Across the border and in the heart of Ukraine, the refugee situation is no better. School gymnasiums and classrooms, monasteries, fitness studios, and other storefronts have all been re-appropriated to house the ever-growing number of refugees fleeing eastern Ukraine for the relative safety of western Ukraine. Tanya Bucierka, DO, an emergency physician from Oregon with deep Ukrainian roots, has made the perilous journey across the border by bus twice already, with plans for a third trip this fall.
“It’s a lot of primary care, but more than headache cures or blood pressure medications, many of the patients just want someone to hear their stories,” Dr. Bucierka said. “They may be resilient, but they’re still traumatized.”
She remembers meeting Petro, a Russian-speaking refugee who lived in Luhansk in eastern Ukraine. A hacking, wet cough interrupted him whenever he tried to speak—after spending a month underground in a bomb shelter, hardly ever venturing above ground, his untreated respiratory symptoms sounded suspiciously like pneumonia. When Petro and his wife Anna finally fled Luhansk, they had to dig their car out of the debris, finding that everything was covered in ashes. Anna, who had similar symptoms, minimized it as a simple chest cold and at first refused the medication offered.
“The soldiers on the frontlines need it more than us. Send it to them,” she said, apologizing for speaking in Russian. She and Petro are Ukrainian but don’t speak the language—it never seemed important before, but now they are taking a free class, trying desperately to learn. The war forced them from eastern to western Ukraine, but no matter how much the fighting intensifies, they are determined to flee no further. “This is our home.”

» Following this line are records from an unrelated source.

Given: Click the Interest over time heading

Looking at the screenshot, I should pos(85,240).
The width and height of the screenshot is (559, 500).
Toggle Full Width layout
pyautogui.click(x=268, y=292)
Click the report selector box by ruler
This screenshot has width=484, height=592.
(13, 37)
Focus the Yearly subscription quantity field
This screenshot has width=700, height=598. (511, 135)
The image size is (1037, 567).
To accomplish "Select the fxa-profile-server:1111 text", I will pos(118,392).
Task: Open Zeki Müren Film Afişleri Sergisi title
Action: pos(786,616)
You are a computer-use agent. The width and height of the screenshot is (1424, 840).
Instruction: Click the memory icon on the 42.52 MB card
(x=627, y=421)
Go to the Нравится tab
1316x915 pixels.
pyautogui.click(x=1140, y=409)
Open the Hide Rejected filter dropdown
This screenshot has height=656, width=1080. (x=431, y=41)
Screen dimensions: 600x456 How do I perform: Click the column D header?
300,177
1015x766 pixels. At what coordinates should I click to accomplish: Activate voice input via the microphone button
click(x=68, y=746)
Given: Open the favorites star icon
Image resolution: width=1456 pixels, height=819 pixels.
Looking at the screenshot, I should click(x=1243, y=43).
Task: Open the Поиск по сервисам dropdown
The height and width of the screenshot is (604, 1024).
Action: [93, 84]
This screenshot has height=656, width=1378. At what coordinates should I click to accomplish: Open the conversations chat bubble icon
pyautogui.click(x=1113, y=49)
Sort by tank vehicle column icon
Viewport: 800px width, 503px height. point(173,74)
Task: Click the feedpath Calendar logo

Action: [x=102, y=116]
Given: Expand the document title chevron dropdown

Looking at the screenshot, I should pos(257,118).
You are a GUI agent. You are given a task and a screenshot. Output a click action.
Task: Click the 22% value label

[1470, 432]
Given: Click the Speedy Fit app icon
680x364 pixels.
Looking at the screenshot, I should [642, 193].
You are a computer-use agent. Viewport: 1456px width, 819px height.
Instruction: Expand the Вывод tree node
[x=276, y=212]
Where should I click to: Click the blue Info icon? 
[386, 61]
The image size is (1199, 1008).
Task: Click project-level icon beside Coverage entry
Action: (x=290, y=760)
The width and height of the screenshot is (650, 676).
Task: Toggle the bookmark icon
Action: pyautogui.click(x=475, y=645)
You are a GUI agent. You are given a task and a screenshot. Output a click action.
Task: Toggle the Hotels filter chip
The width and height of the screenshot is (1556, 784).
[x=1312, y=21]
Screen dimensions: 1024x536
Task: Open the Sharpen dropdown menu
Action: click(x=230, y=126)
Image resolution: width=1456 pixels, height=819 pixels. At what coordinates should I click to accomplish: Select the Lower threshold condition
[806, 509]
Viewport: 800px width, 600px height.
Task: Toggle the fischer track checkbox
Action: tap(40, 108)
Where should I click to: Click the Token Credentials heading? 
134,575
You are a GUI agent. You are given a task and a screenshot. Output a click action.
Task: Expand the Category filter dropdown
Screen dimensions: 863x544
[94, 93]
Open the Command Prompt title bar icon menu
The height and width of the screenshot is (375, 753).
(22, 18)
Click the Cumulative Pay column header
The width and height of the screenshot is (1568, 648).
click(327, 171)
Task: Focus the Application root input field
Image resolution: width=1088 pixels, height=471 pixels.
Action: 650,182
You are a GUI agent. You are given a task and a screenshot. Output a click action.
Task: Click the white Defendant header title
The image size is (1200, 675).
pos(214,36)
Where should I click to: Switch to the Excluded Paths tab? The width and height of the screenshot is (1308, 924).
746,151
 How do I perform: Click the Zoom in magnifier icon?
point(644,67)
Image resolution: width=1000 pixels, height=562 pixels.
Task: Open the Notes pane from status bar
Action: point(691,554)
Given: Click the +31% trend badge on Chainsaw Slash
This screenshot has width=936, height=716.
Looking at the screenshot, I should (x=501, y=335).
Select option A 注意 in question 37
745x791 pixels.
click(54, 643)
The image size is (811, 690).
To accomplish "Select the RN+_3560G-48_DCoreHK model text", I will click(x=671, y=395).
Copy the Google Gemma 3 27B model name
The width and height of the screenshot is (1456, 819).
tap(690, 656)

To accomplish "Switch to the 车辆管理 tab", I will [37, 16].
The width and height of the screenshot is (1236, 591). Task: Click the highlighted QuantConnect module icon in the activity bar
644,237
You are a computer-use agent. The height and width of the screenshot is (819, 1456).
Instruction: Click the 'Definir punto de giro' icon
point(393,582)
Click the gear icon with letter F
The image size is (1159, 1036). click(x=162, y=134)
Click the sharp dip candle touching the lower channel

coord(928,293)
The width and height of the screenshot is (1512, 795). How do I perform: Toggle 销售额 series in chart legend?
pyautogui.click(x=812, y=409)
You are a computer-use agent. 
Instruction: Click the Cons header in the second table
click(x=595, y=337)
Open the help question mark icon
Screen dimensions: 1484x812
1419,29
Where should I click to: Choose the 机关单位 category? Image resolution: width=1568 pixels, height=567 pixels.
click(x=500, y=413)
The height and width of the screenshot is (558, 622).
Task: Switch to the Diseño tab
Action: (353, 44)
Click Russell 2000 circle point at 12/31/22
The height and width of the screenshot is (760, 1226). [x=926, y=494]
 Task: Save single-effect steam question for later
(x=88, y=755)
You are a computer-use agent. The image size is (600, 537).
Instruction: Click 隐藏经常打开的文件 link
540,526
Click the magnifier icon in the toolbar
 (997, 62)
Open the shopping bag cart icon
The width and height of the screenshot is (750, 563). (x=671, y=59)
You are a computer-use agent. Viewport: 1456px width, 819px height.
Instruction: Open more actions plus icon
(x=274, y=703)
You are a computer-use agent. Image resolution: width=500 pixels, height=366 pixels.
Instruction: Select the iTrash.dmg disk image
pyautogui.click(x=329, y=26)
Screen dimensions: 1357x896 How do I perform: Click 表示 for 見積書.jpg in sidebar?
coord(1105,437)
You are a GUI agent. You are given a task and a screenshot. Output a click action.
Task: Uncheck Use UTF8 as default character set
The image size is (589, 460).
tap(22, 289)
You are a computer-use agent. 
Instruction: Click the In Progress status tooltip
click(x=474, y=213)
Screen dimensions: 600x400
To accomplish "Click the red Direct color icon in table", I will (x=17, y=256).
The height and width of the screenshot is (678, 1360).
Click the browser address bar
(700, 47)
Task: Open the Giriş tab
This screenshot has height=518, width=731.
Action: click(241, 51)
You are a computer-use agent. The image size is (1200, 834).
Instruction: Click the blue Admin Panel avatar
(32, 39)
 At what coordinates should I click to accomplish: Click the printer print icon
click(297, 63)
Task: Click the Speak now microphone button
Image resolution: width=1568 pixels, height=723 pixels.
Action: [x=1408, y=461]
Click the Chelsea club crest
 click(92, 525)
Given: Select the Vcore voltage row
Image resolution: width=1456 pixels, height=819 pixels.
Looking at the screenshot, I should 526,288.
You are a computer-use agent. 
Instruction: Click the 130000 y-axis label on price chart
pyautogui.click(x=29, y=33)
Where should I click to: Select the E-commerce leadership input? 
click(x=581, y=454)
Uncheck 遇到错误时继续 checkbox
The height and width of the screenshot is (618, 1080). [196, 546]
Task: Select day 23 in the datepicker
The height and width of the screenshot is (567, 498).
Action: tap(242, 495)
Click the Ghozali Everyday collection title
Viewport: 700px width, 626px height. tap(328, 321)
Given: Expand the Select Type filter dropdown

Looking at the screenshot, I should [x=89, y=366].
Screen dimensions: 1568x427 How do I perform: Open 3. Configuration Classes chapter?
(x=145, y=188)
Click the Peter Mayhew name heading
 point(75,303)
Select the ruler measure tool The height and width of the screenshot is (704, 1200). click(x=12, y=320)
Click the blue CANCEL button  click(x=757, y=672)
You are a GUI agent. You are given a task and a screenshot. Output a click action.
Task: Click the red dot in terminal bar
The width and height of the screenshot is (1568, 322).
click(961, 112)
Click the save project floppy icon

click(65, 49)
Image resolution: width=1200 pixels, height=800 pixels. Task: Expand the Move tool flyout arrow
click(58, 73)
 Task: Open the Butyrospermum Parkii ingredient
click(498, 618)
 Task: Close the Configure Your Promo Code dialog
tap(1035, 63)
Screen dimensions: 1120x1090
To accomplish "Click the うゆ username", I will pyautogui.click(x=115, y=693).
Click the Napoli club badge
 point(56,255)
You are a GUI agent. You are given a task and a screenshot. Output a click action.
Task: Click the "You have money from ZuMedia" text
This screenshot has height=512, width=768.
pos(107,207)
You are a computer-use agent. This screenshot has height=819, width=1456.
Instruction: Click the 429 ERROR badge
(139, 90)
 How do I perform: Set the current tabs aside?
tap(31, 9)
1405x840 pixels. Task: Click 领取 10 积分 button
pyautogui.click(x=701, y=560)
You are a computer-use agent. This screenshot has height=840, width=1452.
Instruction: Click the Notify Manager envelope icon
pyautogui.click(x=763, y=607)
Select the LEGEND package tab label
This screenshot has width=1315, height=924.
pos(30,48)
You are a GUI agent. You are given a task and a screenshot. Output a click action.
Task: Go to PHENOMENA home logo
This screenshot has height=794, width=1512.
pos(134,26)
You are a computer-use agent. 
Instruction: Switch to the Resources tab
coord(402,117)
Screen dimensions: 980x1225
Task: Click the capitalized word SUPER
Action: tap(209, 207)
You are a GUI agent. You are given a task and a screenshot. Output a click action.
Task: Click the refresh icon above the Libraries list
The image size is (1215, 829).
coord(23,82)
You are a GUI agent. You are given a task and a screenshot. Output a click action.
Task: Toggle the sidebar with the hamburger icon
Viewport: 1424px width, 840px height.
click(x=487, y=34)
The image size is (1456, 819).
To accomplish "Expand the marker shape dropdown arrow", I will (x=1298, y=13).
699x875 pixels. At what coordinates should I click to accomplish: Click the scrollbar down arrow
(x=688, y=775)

When Dr. Bucierka is not braving the road in a car heaped full of donated medical supplies to make rounds among the refugees, she can be found in the local medical university’s simulation lab, where she teaches point of care ultrasound to a group of Ukrainian doctors while in another classroom her surgical colleague demonstrates trauma surgery techniques on pig cadavers. Before the war, many civilian physicians had limited experience with trauma medicine. The Ukrainian emergency physicians learn eFAST, cardiac, ocular, and musculoskeletal ultrasound exams, cramming years of knowledge into a few short days so that they can return to the frontlines, bringing the new techniques—and the new donated ultrasound machines—with them.
At the end of the day, one of the Ukrainian doctors pulled Dr. Bucierka to the side. “This is the first time that war hasn’t been on my mind,” she said. “The first time that I’m enjoying medicine again with my friends and colleagues. Thank you.”
During their trips, both Dr. Zakharchenko and Dr. Bucierka have come to understand that medicine is as much an art as a science. What many of the Ukrainians need isn’t only food, shelter, medicine, or even skills—they also need someone to listen.
Ruminating on this, Dr. Zakharchenko wrote, “There is no perfect way to respond to disaster and war. There is no perfect way to address suffering, except to be present for those in need. What was once unthinkable has become a reality for millions of Ukrainians.” At the border, both Dr. Zakharchenko and Dr. Bucierka encountered stories of incredible loss—but also stories of resilience, hope, and courage. “We cannot heal all wounds,” Dr. Zakharchenko noted, “but sometimes listening and carrying those stories with us—both the good and the bad—is a first step toward peace.”